Another way to increase engagement online is to create regular and meaningful touchpoints for students to interact with each other. For example, have students complete one large individual assignment that has components due every other week of the term. Then have them share each component with their peers in an online discussion forum to get and give feedback each step of the way. This strengthens the community of learners in the course and creates a spiral of actions that has built-in feedback loops for students to create an exemplary project. Be sure to give clear prompts for the kinds of feedback you expect students to give. Also share clear expectations that the forum is designed to create a community of learners through posts that offer new perspectives, encourage further discussion, demonstrate critical thinking, and/or model self-reflection.
Start designing
Explore the following questions to inspire your activity designs and help you place students at the center of their learning.

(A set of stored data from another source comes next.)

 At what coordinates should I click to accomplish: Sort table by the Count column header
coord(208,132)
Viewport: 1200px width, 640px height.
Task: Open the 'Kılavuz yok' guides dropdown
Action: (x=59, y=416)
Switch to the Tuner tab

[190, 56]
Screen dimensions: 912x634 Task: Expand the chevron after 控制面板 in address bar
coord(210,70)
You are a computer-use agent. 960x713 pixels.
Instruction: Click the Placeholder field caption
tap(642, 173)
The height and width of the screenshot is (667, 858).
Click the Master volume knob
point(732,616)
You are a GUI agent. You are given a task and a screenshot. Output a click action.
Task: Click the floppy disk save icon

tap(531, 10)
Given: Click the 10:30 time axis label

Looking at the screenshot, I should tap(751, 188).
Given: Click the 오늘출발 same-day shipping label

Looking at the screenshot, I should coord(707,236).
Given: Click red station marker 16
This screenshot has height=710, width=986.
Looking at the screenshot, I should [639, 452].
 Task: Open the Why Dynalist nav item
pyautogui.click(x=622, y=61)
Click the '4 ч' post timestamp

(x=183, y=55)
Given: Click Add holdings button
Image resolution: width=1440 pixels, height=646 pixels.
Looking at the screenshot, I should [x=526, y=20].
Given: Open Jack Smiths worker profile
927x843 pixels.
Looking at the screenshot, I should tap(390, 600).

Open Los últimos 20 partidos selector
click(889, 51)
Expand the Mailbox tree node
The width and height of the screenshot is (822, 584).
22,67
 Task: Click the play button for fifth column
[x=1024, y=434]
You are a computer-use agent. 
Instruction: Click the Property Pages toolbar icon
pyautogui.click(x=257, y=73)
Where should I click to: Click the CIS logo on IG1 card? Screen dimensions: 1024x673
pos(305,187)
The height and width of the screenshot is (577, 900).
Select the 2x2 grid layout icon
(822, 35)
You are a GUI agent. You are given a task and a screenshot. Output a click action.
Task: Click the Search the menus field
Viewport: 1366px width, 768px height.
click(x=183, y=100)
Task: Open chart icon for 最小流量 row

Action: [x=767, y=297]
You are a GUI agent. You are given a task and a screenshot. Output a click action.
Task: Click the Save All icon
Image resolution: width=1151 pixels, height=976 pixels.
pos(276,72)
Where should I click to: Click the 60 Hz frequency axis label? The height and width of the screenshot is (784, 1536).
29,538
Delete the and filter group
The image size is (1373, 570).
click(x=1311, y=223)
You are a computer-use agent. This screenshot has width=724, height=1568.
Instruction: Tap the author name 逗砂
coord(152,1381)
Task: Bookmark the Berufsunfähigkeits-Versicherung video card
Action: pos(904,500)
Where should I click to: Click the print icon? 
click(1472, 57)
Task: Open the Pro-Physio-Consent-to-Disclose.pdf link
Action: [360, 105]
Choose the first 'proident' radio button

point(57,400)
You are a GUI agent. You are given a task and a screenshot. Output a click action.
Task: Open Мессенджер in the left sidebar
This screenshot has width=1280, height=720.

- How can this activity help students co-create knowledge?
- How can what the students produce in the course activities and assessments be part of the content of the course?
- How can you bring the students into the design of this activity early enough so the work becomes about students’ goals instead of exclusively the course outcomes?
- How can this activity or assessment connect to a student’s personal experience and expertise, becoming meaningful and relevant to themselves or their professional practice?
By inviting students to become collaborators in the design of the course, educators can increase student motivation, foster discovery, and create environments for emergent learning. Lifelong learning develops by engaging students in thinking meaningfully and deliberately, and then co-creating their learning experiences.
Sample activities
Here’s a small sample of possible activities to support student engagement. You can adapt the underlying ideas of most for both online and face-to-face courses. You can find many more by speaking with colleagues, exploring online teaching forums and repositories, and chatting with OAI. Remember to consider your learning outcomes, your own expertise with web technologies, and the previous questions.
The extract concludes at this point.